NSDP Indicators, have taken out ECO 1.4.1- no longer think can be used as a Proxy. The Indicators have are ECO 1.5.2; 1.5.3; 1.6.2; 1.7.1. Also think we could add ENV 1.3.1 and ECO 4.3.1; 4.3.2. However for now will focus on ECO 1.5.2-1.7.1. Below is link to NSDP M&E Framework https://www.gov.vu/images/publications/NSDP%20M&E%20Framework.pdf
Indicator 1.5.3, code from line 122-125, is this needed? Not quite sure what it is doing
Indicator 1.6.2, used hard coding in line 139, how do I adapt this?
Calculate Target 1.5.2 (line 170). Using MSG, however in 2019 data PICTA also used, have to add MSG and PICTA to all calculations of Trade Agreements (Line 173). Hard coding again used in line 188- trying to compare current month being analysed to historical months to estimate whether Target being achieved
Calculate Target 1.5.3 (line 192). Have created baseline datasets, using historical data "imports_HS_summaryStats_02-10-20.csv" and "exports_HS_summaryStats_02-10-20.csv", subset of 2016. Not sure how to calculate monthly Trade balance for major partner countries per month.
Calculate Target 1.6.2 (line 203). Not sure how to calculate value of trade agreement of GDP per month using 2016 GDP to create baseline to compare current data too.
Calculate Target 1.7.1 (line 220). Similar issue to target 1.5.3. Not sure how to calculate monthly major commodities per month.
Trade Balance by Major Partner Countries: The Data Frame is created, not sure how to visualise it with a map.
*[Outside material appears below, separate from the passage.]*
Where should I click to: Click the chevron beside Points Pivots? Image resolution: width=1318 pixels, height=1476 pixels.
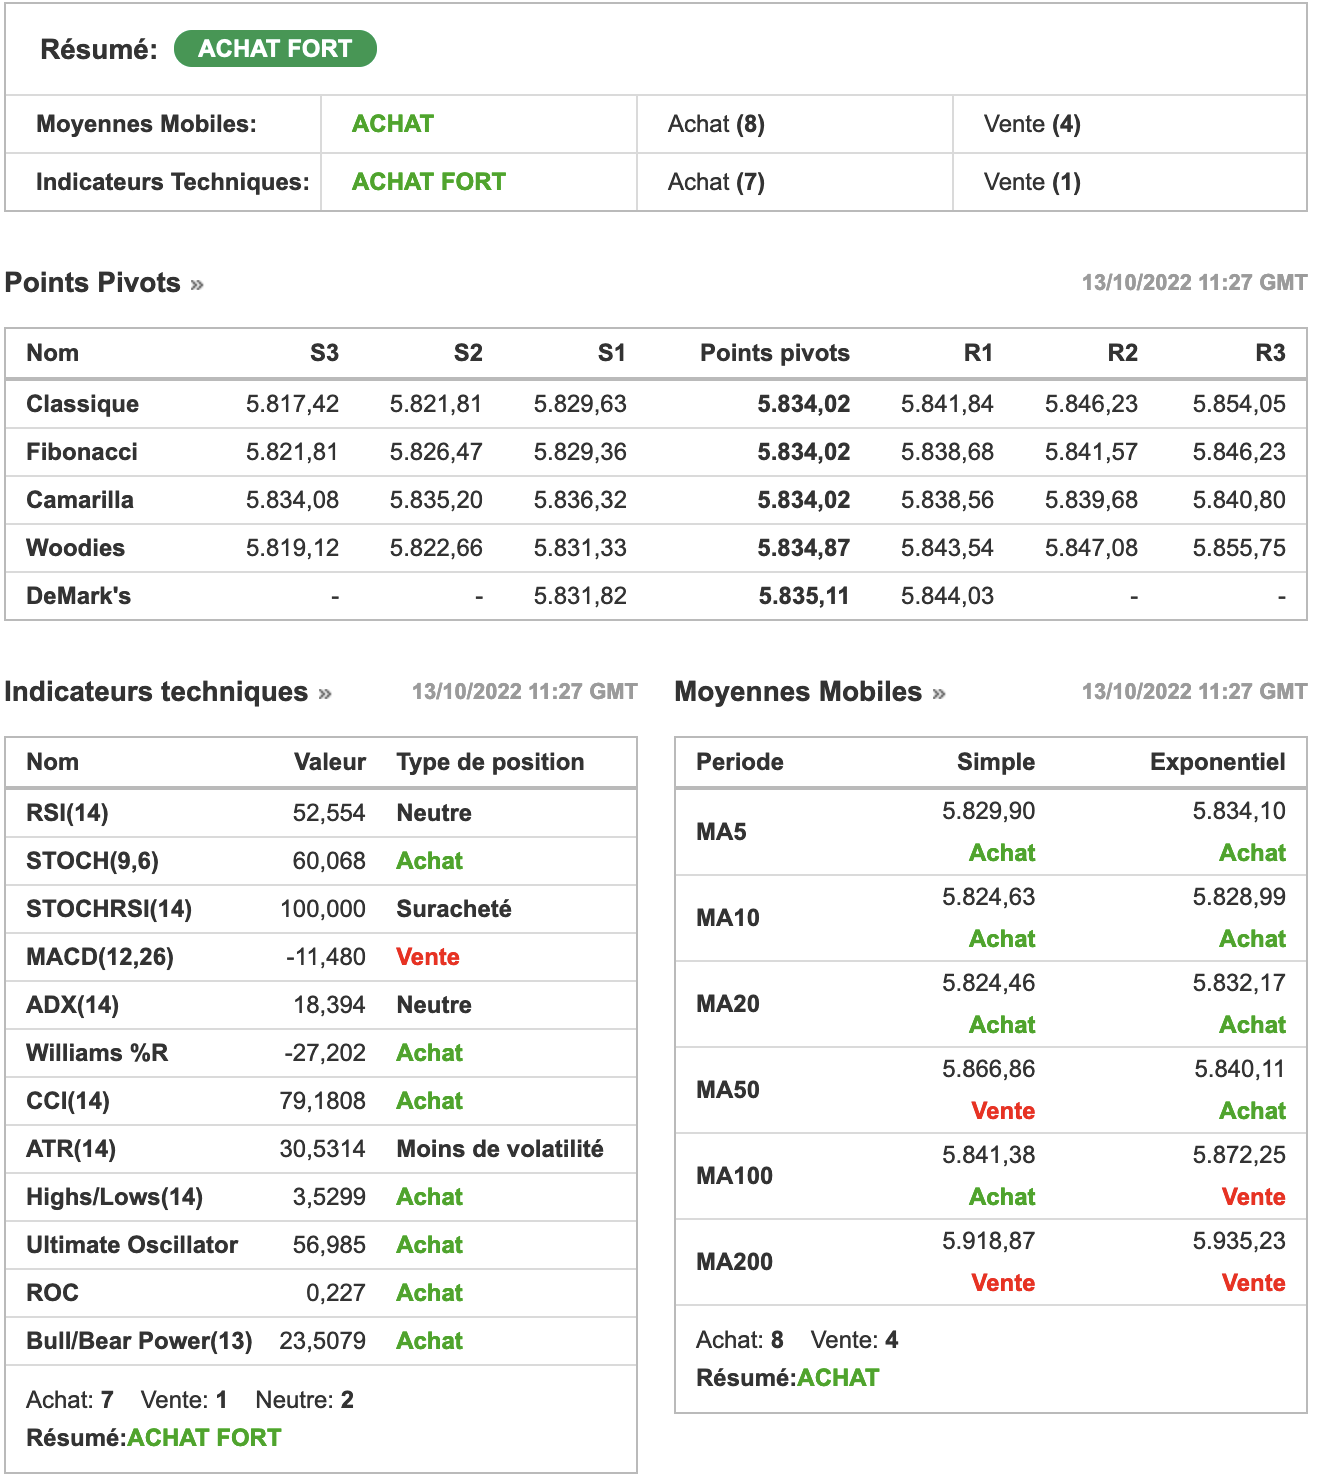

Most likely need to add a table too to highlight, exports and imports
Trade Balance of Pacific islands: Hard coding used again lines 396 & 426. Have calculated top 5 imports and exports from Pacific countries. Need to exclude countries with 0, and create bar chart for all others, not sure how to do this
Trade Balance of New Emerging Markets: Is it possible to talk me through this code, not following it correctly?
Trade by Trade Agreement: Is it possible to talk me through this code, not following it correctly?